*** Opening Data records ***
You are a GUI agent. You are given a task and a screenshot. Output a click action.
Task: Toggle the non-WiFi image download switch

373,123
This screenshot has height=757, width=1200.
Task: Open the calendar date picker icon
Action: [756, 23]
*** Closing Data records ***
**What is being asked**
The whole of the data must be given again, exactly as shown.

**Response for this exercise**
You are a GUI agent. You are given a task and a screenshot. Output a click action.
Task: Toggle the non-WiFi image download switch

373,123
This screenshot has height=757, width=1200.
Task: Open the calendar date picker icon
Action: [756, 23]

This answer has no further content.